Stimulating the central nervous system to prevent intestinal dysfunction after traumatic brain injury

Abstract

Background: Traumatic brain injury (TBI) causes gastrointestinal dysfunction and increased intestinal permeability. Regulation of the gut barrier may involve the central nervous system. We hypothesize that vagal nerve stimulation prevents an increase in intestinal permeability after TBI.

Methods: Balb/c mice underwent a weight drop TBI. Selected mice had electrical stimulation of the cervical vagus nerve before TBI. Intestinal permeability to 4.4 kDa FITC-Dextran was measured 6 hours after injury. Ileum was harvested and intestinal tumor necrosis factor-alpha and glial fibrillary acidic protein (GFAP), a marker of glial activity, were measured.

Results: TBI increased intestinal permeability compared with sham, 6 hours after injury (98.5 microg/mL +/- 12.5 vs. 29.5 microg/mL +/- 5.9 microg/mL; p < 0.01). Vagal stimulation prevented TBI-induced intestinal permeability (55.8 +/- 4.8 microg/mL vs. 98.49 microg/mL +/- 12.5; p < 0.02). TBI animals had an increase in intestinal tumor necrosis factor-alpha 6 hours after injury compared with vagal stimulation + TBI (45.6 +/- 8.6 pg/mL vs. 24.1 +/- 1.4 pg/mL; p < 0.001). TBI increased intestinal GFAP 6.2-fold higher than sham at 2 hours and 11.5-fold higher at 4 hours after injury (p < 0.05). Intestinal GFAP in vagal stimulation + TBI animals was also 6.7-fold higher than sham at 2 hours, however, intestinal GFAP was 18.0-fold higher at 4 hours compared with sham and 1.6-fold higher than TBI alone (p < 0.05).
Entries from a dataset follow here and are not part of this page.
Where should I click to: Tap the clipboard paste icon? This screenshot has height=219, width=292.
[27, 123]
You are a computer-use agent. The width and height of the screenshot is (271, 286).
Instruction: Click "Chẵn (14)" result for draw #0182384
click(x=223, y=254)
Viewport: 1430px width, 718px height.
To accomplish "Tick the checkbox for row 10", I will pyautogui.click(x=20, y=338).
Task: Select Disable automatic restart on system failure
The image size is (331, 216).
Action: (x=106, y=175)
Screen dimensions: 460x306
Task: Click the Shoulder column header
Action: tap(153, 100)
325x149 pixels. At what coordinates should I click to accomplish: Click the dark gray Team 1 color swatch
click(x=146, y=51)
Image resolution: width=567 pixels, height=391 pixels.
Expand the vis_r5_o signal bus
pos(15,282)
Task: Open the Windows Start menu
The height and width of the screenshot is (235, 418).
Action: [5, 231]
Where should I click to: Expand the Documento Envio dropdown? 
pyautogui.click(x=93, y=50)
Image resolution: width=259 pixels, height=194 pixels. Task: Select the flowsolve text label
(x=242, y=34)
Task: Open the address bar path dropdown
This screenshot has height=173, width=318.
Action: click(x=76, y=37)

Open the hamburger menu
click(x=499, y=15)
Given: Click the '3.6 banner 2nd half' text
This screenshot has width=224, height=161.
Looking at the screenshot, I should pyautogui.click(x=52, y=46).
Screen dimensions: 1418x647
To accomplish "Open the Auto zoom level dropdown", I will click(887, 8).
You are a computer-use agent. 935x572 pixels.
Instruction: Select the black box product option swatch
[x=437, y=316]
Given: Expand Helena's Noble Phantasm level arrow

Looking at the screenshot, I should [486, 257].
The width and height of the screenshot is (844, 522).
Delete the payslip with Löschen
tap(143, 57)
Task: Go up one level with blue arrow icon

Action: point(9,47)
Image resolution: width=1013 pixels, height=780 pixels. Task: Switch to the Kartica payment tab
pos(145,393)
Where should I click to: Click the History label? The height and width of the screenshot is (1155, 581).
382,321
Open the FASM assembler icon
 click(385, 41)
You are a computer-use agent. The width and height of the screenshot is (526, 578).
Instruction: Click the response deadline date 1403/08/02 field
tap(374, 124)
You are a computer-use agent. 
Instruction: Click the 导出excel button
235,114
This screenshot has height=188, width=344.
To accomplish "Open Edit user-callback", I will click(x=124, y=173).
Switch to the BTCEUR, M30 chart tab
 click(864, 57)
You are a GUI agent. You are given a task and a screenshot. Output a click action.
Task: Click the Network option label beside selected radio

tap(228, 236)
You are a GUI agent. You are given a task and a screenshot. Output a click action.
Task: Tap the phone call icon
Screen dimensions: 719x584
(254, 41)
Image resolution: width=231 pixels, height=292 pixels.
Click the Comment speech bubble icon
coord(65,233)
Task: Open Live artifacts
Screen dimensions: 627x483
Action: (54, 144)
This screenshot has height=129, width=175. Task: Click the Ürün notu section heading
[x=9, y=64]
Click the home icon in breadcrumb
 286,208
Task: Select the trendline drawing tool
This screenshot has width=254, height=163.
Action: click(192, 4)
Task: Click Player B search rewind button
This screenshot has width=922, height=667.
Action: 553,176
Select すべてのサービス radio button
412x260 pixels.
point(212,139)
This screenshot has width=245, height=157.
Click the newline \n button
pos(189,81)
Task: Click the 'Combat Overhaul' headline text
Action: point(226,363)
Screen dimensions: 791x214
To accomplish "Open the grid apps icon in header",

Conclusion: In a mouse model of TBI, vagal stimulation prevented TBI-induced intestinal permeability. Furthermore, vagal stimulation increased enteric glial activity and may represent the pathway for central nervous system regulation of intestinal permeability.

Figure 1

Intestinal permeability (25 mg 4.4 kDa FITC-Dextran in 200 μL phosphate-buffered saline) injected into the terminal ileum 6 hours after procedure. TBI increased intestinal permeability (98.5 μg/mL ± 12.5) compared with sham (29.5 μg/mL ± 5.9); (*p < 0.001). Vagus stimulation + TBI significantly reduced intestinal permeability when compared with TBI alone (55.8 μg/mL ± 4.8 vs. 98.49 μg/mL ± 12.5; **p < 0.02).

Figure 2

Representative H & E staining and microscopy (60×) from terminal ileum was harvested 6 hours after sham, TBI, or vagal stimulation + TBI. Sham animals had normal appearing villi with consistent villous height. TBI caused blunting of intestinal villi and necrosis. Vagal stimulation prevented intestinal injury with histology showing intestinal architecture unchanged from sham.

Figure 3

TNF-α as measured by ELISA in intestinal extracts at 2, 4, and 6 hour intervals after injury. TBI animals increased in intestinal TNF-αat each hourly interval (2 hour: 36.9 ± 5.3 pg/mL; 4 hour: 40.5 ± 1.8 pg/mL; 6 hour: 45.6 ± 8.6 pg/mL). Vagal stimulation prevented an increase in TNF-αafter TBI at each time-point (2 hour: 24.7 ± 4.8 pg/mL; 4 hour: 23.9 ± 3.4 pg/mL; 6 hour: 24.1 ± 1.4 pg/ mL; *p < 0.01; **p < 0.001).

Figure 4

Quantitative PCR was performed on intestinal extracts obtained at several time points after procedure. Relative expression of intestinal GFAP mRNA is shown as fold increase over sham animals. TBI increased intestinal GFAP 6.2-fold higher than sham at 2 hours and 11.5-fold higher at 4 hours after injury. In vagal stimulation + TBI animals, intestinal GFAP was 6.7-fold higher than sham at 2 hours and was 18.0-fold at 4 hours after injury compared with sham. At 6 hours after injury, TBI and vagal stimulation + TBI equalized and were 2.9 and 3.1-fold higher than sham alone.